Alcohol use, combined with genetic risk factors for liver disease and his hepatitis B infection, could have created the perfect storm for Beethoven’s health near the end of his life.

“If your alcohol consumption was high enough over a long enough period of time, the interaction with your genetic risk factors presents a possible explanation for your cirrhosis,” says the study’s lead author, Tristan Begg, a PhD student at University of Cambridge.

However, the researchers cautioned that the timing of all these events was critical to understanding what contributed to Beethoven’s death. According to the authors, future research could reveal more data, including the reason for his hearing loss.

beethoven

Investigators determined that Hiller’s lock, long attributed to Beethoven, was actually a sample of a woman’s hair. Credit: William Meredith

“We hope that by making Beethoven’s genome available to researchers, and perhaps adding more authenticated strands to the initial time series, remaining questions about his health and genealogy can one day be answered,” Begg said.

A secret in the DNA

Once the research team established Beethoven’s genetic profile, they compared it to the DNA of his living relatives in Belgium. But in a twist, they weren’t able to determine a complete match.
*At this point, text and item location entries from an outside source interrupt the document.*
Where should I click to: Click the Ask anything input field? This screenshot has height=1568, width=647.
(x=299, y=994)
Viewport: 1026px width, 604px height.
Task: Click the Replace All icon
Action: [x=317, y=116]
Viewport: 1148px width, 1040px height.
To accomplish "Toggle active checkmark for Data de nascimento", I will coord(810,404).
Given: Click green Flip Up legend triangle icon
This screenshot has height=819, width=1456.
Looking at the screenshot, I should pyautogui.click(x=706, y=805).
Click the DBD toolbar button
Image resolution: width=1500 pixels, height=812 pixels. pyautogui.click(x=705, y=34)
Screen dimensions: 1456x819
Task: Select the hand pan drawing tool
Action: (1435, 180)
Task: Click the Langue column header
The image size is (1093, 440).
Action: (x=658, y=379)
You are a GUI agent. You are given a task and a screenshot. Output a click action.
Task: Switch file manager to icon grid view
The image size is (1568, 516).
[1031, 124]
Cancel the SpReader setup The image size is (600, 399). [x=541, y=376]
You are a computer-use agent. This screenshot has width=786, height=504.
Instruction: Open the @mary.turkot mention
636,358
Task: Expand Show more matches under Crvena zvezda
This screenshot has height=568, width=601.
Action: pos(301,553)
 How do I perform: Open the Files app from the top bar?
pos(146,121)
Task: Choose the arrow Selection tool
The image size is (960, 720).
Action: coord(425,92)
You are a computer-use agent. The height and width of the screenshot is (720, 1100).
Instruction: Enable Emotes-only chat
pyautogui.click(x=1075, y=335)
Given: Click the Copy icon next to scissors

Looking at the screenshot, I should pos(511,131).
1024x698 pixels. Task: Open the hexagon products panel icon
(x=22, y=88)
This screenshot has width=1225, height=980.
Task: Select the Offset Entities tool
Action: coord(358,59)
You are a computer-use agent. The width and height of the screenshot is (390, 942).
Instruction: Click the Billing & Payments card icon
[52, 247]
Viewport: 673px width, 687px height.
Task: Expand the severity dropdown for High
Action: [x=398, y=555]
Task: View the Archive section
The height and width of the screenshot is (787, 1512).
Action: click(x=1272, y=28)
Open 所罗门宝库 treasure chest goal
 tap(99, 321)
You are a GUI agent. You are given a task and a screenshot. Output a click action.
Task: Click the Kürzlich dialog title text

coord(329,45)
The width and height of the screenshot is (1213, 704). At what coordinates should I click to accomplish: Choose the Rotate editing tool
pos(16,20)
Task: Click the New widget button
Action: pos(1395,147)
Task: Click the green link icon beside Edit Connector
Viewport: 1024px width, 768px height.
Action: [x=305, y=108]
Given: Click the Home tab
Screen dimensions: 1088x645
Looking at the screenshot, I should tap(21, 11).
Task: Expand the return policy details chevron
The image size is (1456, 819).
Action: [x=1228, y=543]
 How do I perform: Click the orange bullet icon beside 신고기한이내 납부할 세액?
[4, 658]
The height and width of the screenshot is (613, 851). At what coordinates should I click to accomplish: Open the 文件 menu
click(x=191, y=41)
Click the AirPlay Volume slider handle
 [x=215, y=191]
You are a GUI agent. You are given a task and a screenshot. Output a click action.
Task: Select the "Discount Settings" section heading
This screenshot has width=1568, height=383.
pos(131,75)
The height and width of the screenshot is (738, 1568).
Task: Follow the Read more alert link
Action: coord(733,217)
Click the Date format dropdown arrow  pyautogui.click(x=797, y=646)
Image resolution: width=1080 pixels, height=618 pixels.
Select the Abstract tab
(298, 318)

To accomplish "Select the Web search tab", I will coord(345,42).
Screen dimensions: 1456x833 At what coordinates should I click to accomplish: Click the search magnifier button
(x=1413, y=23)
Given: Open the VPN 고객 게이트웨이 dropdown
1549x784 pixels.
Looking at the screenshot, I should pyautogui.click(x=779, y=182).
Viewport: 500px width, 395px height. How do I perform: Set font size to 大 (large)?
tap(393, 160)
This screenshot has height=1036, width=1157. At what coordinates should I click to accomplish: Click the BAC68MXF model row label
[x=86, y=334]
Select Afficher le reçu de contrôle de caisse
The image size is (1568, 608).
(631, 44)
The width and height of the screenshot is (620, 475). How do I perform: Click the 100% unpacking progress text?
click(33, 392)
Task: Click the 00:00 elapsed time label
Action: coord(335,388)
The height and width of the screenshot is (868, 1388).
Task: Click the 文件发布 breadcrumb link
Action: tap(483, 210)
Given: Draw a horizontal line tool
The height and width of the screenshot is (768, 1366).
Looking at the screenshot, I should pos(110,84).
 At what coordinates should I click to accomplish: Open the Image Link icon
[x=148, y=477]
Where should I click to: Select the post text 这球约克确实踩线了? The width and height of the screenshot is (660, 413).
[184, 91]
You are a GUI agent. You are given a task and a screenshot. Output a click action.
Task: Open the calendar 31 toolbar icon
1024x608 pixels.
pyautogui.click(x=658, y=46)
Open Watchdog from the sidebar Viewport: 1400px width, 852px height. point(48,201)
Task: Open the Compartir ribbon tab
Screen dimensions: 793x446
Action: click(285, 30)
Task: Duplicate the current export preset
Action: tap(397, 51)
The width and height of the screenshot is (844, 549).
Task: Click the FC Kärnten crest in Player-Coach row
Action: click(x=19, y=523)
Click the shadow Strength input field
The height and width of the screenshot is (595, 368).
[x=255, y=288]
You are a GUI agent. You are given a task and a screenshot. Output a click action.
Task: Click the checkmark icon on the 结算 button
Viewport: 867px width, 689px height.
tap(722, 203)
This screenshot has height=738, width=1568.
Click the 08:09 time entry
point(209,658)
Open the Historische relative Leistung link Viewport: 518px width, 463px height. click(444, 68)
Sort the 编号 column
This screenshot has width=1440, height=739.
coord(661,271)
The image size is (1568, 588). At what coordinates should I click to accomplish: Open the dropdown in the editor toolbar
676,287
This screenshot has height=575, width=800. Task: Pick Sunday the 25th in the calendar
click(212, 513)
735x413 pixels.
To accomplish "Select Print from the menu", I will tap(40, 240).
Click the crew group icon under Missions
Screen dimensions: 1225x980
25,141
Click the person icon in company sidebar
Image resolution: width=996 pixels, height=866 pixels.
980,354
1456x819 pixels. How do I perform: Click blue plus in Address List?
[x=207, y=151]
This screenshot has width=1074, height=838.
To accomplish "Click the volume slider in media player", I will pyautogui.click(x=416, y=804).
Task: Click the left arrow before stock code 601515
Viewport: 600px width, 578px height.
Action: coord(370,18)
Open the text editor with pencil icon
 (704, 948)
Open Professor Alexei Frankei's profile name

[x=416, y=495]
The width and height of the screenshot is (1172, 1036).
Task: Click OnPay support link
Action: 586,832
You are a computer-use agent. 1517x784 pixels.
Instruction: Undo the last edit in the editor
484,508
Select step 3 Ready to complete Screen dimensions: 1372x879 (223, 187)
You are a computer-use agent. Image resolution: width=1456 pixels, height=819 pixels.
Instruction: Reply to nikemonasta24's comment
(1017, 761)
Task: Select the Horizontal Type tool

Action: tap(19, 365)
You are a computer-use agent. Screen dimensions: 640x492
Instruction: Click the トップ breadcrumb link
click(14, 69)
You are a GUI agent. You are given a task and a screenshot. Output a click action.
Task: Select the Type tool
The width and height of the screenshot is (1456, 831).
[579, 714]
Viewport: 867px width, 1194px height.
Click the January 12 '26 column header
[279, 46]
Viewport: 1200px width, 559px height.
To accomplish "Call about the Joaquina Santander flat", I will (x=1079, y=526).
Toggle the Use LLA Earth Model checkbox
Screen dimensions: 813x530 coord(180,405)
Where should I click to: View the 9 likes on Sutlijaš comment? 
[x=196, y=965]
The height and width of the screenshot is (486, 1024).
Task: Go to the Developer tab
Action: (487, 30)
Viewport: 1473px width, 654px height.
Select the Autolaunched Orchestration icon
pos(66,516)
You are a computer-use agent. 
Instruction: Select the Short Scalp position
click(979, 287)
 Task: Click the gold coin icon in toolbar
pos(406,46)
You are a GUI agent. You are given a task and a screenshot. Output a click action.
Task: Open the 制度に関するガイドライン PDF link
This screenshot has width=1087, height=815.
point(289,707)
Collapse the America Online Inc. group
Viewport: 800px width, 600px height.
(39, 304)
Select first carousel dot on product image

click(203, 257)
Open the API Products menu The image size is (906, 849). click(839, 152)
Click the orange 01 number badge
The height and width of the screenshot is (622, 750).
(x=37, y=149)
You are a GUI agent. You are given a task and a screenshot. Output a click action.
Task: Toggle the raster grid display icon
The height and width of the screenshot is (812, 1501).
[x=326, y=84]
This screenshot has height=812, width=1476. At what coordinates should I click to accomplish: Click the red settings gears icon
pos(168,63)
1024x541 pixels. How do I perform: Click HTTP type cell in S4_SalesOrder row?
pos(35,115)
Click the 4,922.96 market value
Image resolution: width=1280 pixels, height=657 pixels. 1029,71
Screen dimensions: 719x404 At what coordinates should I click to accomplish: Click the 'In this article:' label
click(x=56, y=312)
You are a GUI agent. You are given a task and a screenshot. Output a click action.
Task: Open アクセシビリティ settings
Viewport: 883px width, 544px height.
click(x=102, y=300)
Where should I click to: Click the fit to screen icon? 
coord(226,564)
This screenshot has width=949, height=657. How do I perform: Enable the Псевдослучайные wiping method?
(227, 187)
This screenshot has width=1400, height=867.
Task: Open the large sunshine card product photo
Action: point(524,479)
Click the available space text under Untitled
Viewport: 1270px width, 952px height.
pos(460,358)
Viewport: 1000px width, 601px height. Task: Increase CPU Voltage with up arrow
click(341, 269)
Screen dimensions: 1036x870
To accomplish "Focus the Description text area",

Although some of the relatives shared a paternal ancestor through Beethoven’s family in the late 16th and early 17th centuries, there was no Y-chromosome match in Beethoven’s hair samples.

This suggests that, at some point in the family’s history, there was an extramarital affair on the part of Beethoven’s father from which a son was born.

“By combining DNA data and archival documents, we were able to observe a discrepancy between the legal and biological genealogy of Ludwig van Beethoven,” says Maarten Larmuseau, study co-author and genetic genealogist at KU Leuven, Belgium.

Researchers believe the romance occurred sometime between the 1572 conception of Hendrik van Beethoven, a patrilineal ancestor of Beethoven seven generations removed from the composer, and Beethoven’s conception in 1770.